Sunday, August 5, 2012

An eye for an eye - the Peter O'Connor column

AN EYE FOR AN EYE …makes the whole world blind. 

These words of Mahatma Gandhi apply specifically and poignantly to our condition here in Trinidad and Tobago. Yes, I know that we do not go around and literally dig out each others’ eyes, but figuratively this is part of our culture. And politically it has become ingrained in our psyche, over fifty failed years of independence, and carved into our political parties’ mantras as “We turn now” and “Fix me first”.

As we watch in disappointment at the ongoing mismanagement of almost every facet of government, governance and the public services, we have to try to come to terms with the reason for our failed state. 

But to come to terms with that, we have first to admit that we are a failed state, a miserably inadequate society by almost every international gauge, and acknowledge that there is nothing on the horizon, or within any potential government that we can envisage, to improve our status.

I know that what I am writing is sacrilege, for this is the month we begin to “celebrate” that we have been politically independent for fifty years. And instead of being introspective and considering our state and trying to fix our country and our society, we goin’ and fete! And who the hell is Peter O’Connor to suggest otherwise?

A major cause of our management failing in so many areas is that we must, following every election with a change of government, flush out literally hundreds of boards of directors, senior managers, and general party lackeys, and replace them with “we own”. 

And we have far too many ineffective state companies and agencies anyway, most of which cost money and lose money and the public purse has to pay for these losses, and for the grand salaries, and executive cars and homes for the incompetents we place to satisfy our party financiers and supporters.

But while other governments do the same thing, although not nearly to the extent that we do here, we have an added, unwelcome and potentially dangerous condition in T&T. 

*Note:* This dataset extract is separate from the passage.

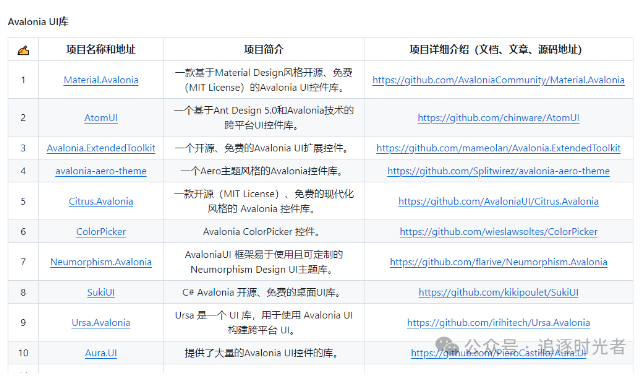Open the ColorPicker project name link

[x=101, y=232]
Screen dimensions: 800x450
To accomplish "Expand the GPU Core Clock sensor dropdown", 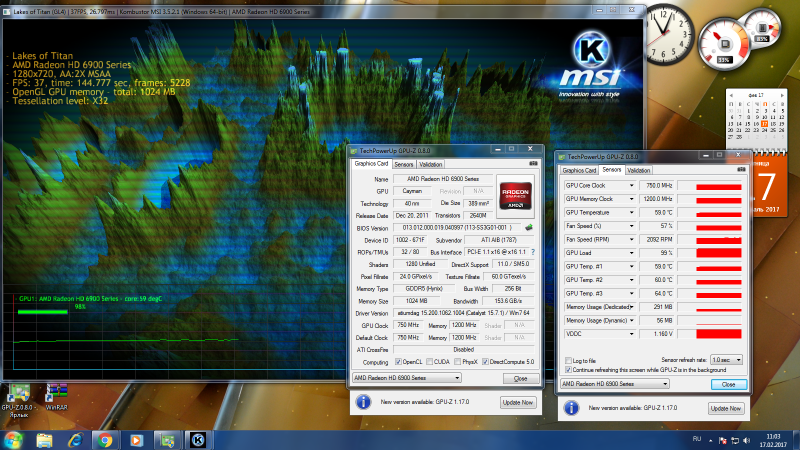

Because our two major parties draw their support from different ethnic groups, the election losers do not simply lose their jobs and their perks—as happens in Barbados, Jamaica, St. Kitts and most of the former British Caribbean. 

In T&T supposedly educated men, who happily socialize with others of different races, suddenly see their loss of politcally-appointed jobs as “Another black man bites the dust”, and “Ethnic cleansing at work”. They do this without shame and without understanding what this dreadful hyperbole sounds like to sane people.

But they send out the cry all the same, because this will be their justification to do the same thing when they return to power. You fired me and mine, I am going to dismiss you and yours. “We turn now” and “fix me first”! 

And this never-ending but tightening circle of hopelessness is sucking us down to our doom. But let the band play on, because we have to pause in our machinations to fete for independence, even though we have no idea what independence means.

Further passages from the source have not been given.